17 de abril de 2013 / 10:43 p.m.

Monterrey.- • Minutos antes de llegar a la escuela, Óscar, de 12 años de edad, nunca se imaginó que su vida cambiaría de un momento a otro.

Como todos los días, a la misma hora pasaba junto con su papá por las calles de Playa Peñasco y Playa Santiago, en la colonia Primavera, dos calles que se bifurcan cerca del Arroyo Seco y de la escuela secundaria número 50 que existe en esa zona al sur de la ciudad de Monterrey.

A bordo de la camioneta de su papá, Óscar se disponía a cumplir un día más de obligaciones académicas, un día más de proyectos.

Sin embargo, en esta ocasión, cerca de las 7:15 horas del miércoles, la vida ya no sería igual a partir de esos momentos.

Al salir de su casa y antes de abordar el vehículo, los gritos de dos sujetos encapuchados y con armas de fuego rompieron la calma en una zona residencial tranquila por excelencia.

Bastaron dos minutos, máximo tres, para que los delincuentes con las pistolas apuntaran a corta distancia a un sorprendido padre de familia que no alcanzó a reaccionar y, petrificado, observó cómo los delincuentes subían al pequeño a la camioneta y huían.

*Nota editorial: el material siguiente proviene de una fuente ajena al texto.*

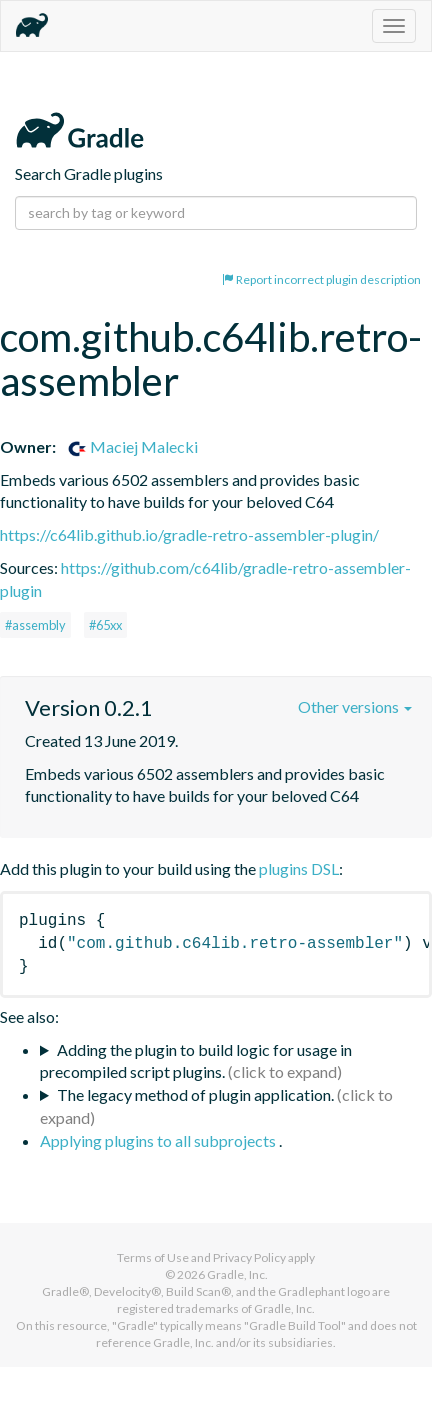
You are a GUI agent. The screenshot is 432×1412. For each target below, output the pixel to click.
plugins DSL (299, 868)
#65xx (105, 625)
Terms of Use (153, 1257)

El rechinar de las llantas y el estruendo de un impacto, hizo que vecinos del lugar salieran alarmados ante los gritos de auxilio de una familia angustiada y aterrorizada por lo sucedido.

En su huida, los delincuentes chocaron por alcance contra un automóvil donde viajaba una mujer; el fuerte impacto desprendió uno de los cuartos traseros del auto.

Sobre el pavimento, quedaban las huellas de los neumáticos que al ser acelerados mancharon de negro el piso de una de las calles.

Segundos después, el silencio invadió el lugar, solo el sollozo que vino después de la sorpresa se escuchaba en la zona.

"Fue muy rápido, yo solo sentí el golpe y mi carro se estremeció; frente a mí pasó una camioneta", dijo la mujer a la que le tocó estar en el lugar equivocado.

La ciudad se sorprendió al saber la noticia y la reacción de los cuerpos de policía no se hizo esperar.

Patrullas de policía municipal, Marina y agentes ministeriales recorrieron las calles; uniformados a pie y en patrullas fueron vistos cerca de la zona; todos tenían una misión: encontrar al menor y capturar a los responsables.

Sin embargo, los sujetos lograron huir y la colonia quedó sumida en medio de la zozobra y el terror.